In November 2012 my contract with MDVIP ended and I decided to become independent. Being identified with MDVIP has many positives but I desired a more independent internal medicine practice which keeps the positives but allows a smaller and more personal identity.
I am still affiliated with St. Lukes Hospital in St. Louis. Happily, I have also found a very nice medical management consulting company—Special Docs, Inc.— which also helps with billing. This is why the yearly patient fee is now made out to me (instead of MDVIP) and mailed to Chicago.
Yes, my practice is compatible with Medicare. Your annual fee covers those services not reimbursed by Medicare. Your Medicare Part B coverage will continue to work as it currently does.
Most health insurance plans are compatible with being a member of my practice but do not cover the annual membership fee. Routine office visits, lab work and tests, hospital stays, and specialist care are covered by insurance as usual. Your annual fee covers a more extensive and comprehensive preventive care/wellness yearly exam including some non covered labs and tests. Usually an exception are flexible spending accounts (FSAs) which are tax-advantaged financial accounts offered by many employers to cover medical expenses. Most often FSAs actually pay for the full annual fee for my practice and other MDVIP style practices.
The annual fee may be paid once a year in full or may be broken up into semiannual or quarterly payments. The administrative burden of monthly payments prevents me from offering a monthly payment schedule.
The fee may be deductible if you itemize your medical expenses. We can talk with your accountant if needed.
If the yearly physical has not been performed a prorated refund will be made. But if the wellness/preventive services have been provided, a refund is not available.

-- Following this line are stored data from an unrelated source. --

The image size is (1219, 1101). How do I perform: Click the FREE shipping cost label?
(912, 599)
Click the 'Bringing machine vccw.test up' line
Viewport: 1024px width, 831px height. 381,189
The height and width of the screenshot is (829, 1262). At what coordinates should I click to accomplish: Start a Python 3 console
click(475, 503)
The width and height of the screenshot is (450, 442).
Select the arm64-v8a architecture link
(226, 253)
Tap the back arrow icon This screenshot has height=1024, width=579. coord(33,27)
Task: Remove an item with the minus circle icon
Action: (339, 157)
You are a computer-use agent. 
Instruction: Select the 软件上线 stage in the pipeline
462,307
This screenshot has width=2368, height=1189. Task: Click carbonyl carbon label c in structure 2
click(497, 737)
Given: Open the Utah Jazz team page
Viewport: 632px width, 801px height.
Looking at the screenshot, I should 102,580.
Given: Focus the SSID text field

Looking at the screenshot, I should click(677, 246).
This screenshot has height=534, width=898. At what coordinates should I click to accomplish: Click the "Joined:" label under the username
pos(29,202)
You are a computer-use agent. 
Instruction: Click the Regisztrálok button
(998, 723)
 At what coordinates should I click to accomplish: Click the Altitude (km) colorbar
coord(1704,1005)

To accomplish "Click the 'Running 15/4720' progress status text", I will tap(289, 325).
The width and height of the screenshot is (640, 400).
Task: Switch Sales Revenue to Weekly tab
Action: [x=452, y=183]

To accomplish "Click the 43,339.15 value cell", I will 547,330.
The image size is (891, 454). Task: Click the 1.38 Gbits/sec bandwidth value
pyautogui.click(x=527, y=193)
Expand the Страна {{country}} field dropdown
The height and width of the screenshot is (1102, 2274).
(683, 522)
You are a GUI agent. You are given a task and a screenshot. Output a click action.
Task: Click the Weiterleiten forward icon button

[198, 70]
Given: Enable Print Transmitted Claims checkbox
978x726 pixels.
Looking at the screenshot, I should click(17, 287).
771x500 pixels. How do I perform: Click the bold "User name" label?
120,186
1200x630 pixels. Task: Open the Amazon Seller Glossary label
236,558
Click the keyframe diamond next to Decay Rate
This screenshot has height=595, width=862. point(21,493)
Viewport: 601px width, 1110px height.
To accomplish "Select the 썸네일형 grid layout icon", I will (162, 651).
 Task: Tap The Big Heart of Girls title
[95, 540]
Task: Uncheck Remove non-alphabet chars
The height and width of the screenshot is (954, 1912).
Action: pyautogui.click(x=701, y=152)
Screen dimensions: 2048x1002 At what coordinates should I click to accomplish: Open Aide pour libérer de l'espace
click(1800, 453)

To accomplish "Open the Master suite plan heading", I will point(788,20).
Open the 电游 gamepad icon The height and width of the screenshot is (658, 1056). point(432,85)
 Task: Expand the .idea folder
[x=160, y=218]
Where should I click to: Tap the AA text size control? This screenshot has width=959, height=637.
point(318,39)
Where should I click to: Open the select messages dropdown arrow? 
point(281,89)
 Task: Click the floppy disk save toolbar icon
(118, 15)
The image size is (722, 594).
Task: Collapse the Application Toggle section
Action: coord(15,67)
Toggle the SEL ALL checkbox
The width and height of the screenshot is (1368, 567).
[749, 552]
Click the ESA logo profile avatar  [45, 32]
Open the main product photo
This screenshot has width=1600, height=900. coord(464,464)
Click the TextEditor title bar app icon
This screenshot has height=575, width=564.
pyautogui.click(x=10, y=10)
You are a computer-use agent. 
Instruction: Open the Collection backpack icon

My current thought is that 400 patients will keep me as busy as I can appropriately handle. Most concierge practices have an upper limit of 600 patients. Membership is based on a first-come, first-served basis. When the limit is reached I will institute a waiting list and offer referrals to other doctors as the patient desires.
Usually I cover my patients via my personal cell phone even when I’m out of town. If unavailable during regular office hours there are several personal/concierge physicians who will cover for routine and urgent medical needs in their office. As with other internists, some personal/concierge doctors admit their patients to the hospital and some use hospitalists.